Thirteen trials including 1056 subjects were eligible for the meta-analysis. Overall, administration of garlic did not show any significant difference in effects on all outcome measures examined when compared with placebo. Garlic therapy did not produce any statistically significant reduction in serum total cholesterol level (mean difference, -0.04 mmol/L; 95% CI -0.15 to 0.07 mmol/L), LDL-cholesterol level (mean difference, 0.01 mmol/L; 95% CI -0.10 to 0.11 mmol/L), triglycerides level (mean difference, -0.05 mmol/L; 95% CI -0.17 to 0.06 mmol/L) or apolipoprotein B level (mean difference, -0.02 g/L; 95% CI -0.03 to 0.001 g/L). There was no difference between garlic and placebo on HDL-cholesterol level (mean difference, 0.01 mmol/L; 95% CI -0.03 to 0.05 mmol/L). As moderate to high heterogeneity exists among pooled studies, conclusive recommendations cannot be made at present on the actual effects of garlic therapy on serum cholesterol levels.

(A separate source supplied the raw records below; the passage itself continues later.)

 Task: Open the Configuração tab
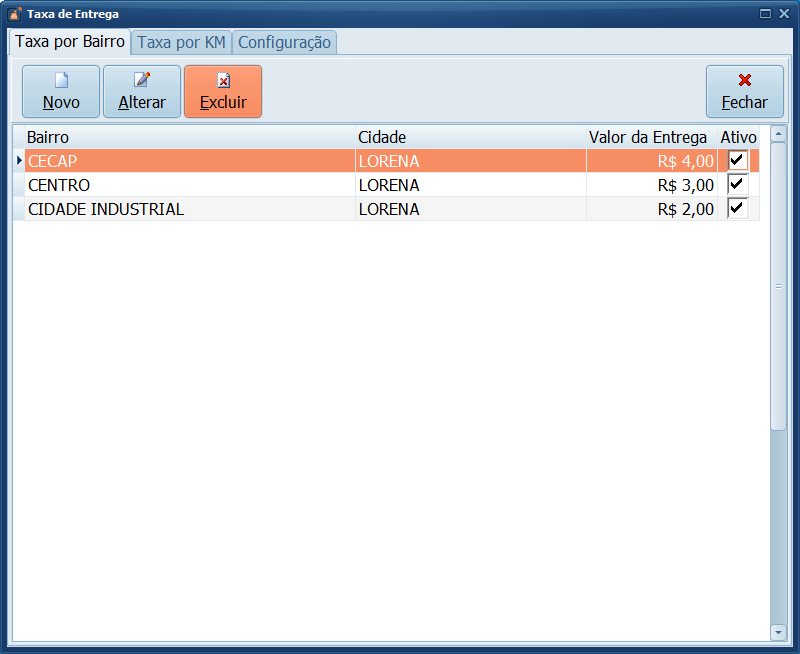(x=284, y=43)
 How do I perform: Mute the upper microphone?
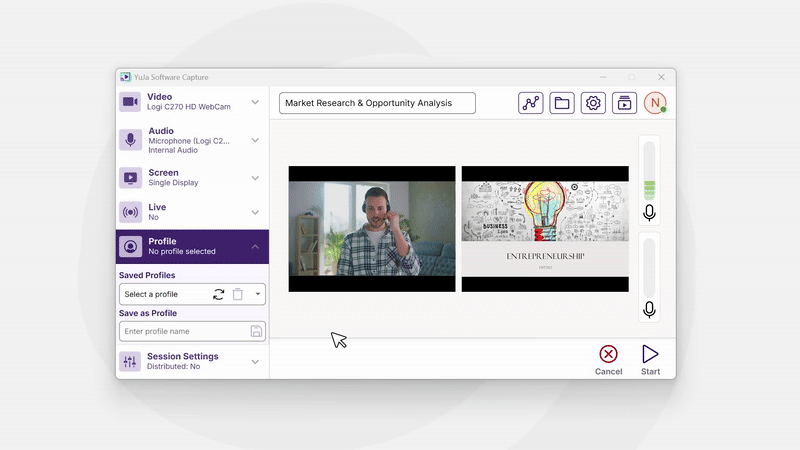[649, 212]
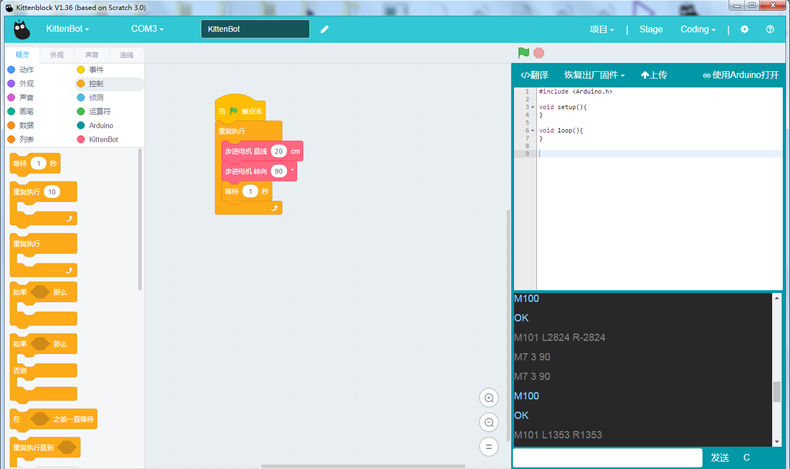Zoom in on the block workspace
This screenshot has width=790, height=469.
[x=489, y=397]
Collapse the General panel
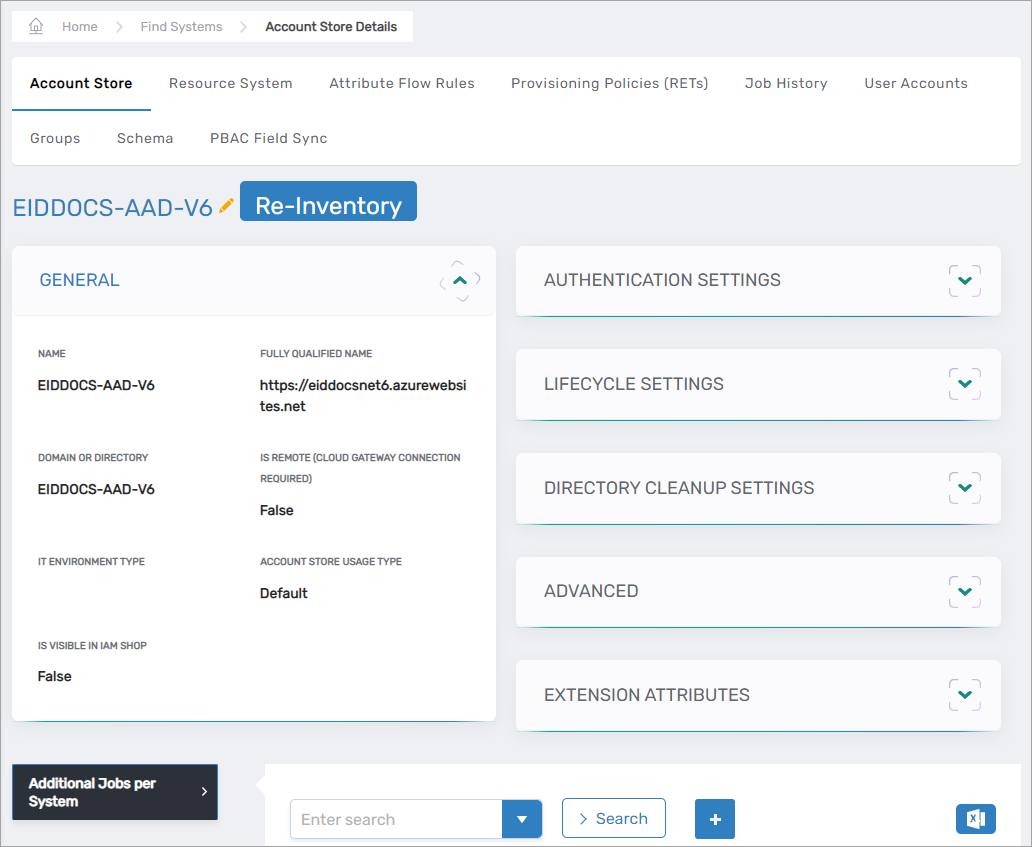 click(459, 281)
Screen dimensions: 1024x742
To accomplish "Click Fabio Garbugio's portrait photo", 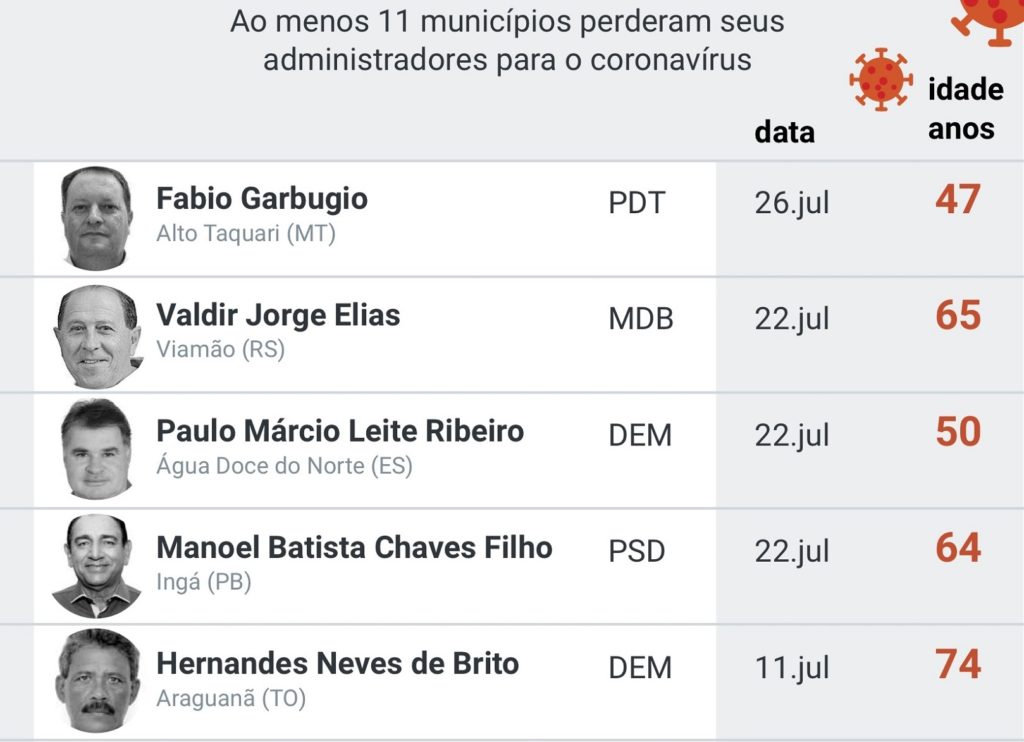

The available evidence from randomized controlled trial does not demonstrate any beneficial effects of garlic on serum cholesterol.

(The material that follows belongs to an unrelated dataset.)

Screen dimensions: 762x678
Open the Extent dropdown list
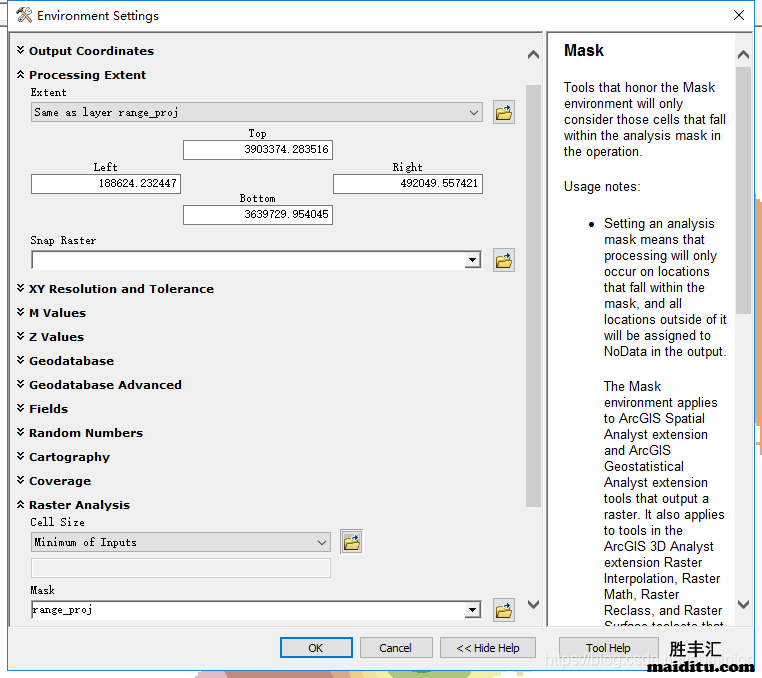474,113
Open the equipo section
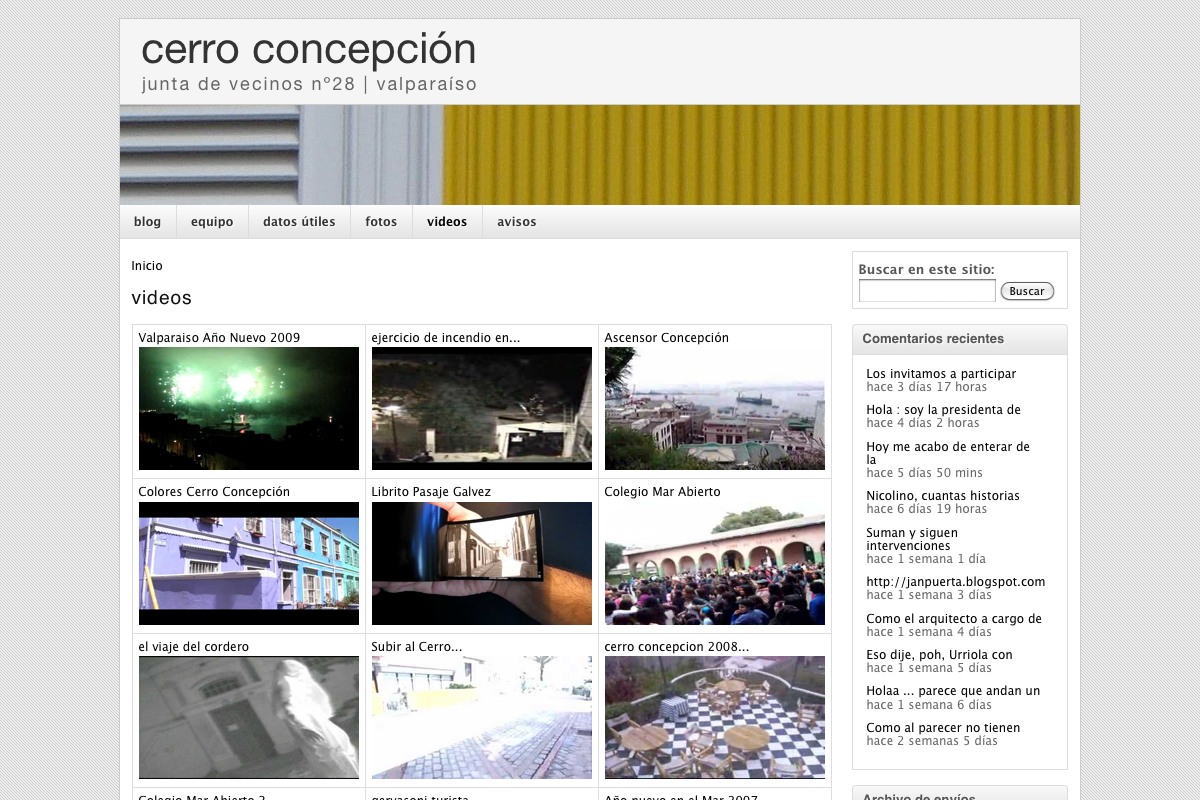Viewport: 1200px width, 800px height. [x=212, y=221]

通过改变心血管疾病的主要危险因素(包括血清胆固醇水平)来预防心血管疾病是一项重要策略。有人建议定期食用大蒜,但其对胆固醇水平的影响并不一致。
进行一项系统评价,严格总结大蒜对血清胆固醇影响的证据。
我们对考克兰图书馆、医学索引数据库、循证医学数据库、电子出版网站、相关论文的参考文献列表进行了全面检索,并对相关期刊从创刊至2008年3月进行了手工检索。我们联系了专家以及大蒜产品的当地制造商和经销商以确定其他研究。为了评估大蒜对健康受试者和高胆固醇血症受试者胆固醇水平的影响,纳入了为期11至24周的大蒜随机对照试验。数据由两名评价员独立提取并评估试验质量。对数据进行荟萃分析。

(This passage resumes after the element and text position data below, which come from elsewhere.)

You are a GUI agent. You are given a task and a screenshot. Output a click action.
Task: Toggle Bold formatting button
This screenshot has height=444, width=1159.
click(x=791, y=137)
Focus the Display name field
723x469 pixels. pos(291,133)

13项试验(包括1056名受试者)符合荟萃分析的条件。总体而言,与安慰剂相比,服用大蒜对所有检测的结局指标均未显示出任何显著差异。大蒜治疗未使血清总胆固醇水平产生任何具有统计学意义的降低(平均差,-0.04 mmol/L;95%可信区间-0.15至0.07 mmol/L),低密度脂蛋白胆固醇水平(平均差,0.01 mmol/L;95%可信区间-0.10至0.11 mmol/L),甘油三酯水平(平均差,-0.05 mmol/L;95%可信区间-0.17至0.06 mmol/L)或载脂蛋白B水平(平均差,-0.02 g/L;95%可信区间-0.03至0.001 g/L)。大蒜与安慰剂在高密度脂蛋白胆固醇水平上无差异(平均差,0.01 mmol/L;95%可信区间-0.03至0.05 mmol/L)。由于汇总研究中存在中度至高异质性,目前无法就大蒜治疗对血清胆固醇水平的实际影响给出确凿建议。
随机对照试验的现有证据未证明大蒜对血清胆固醇有任何有益作用。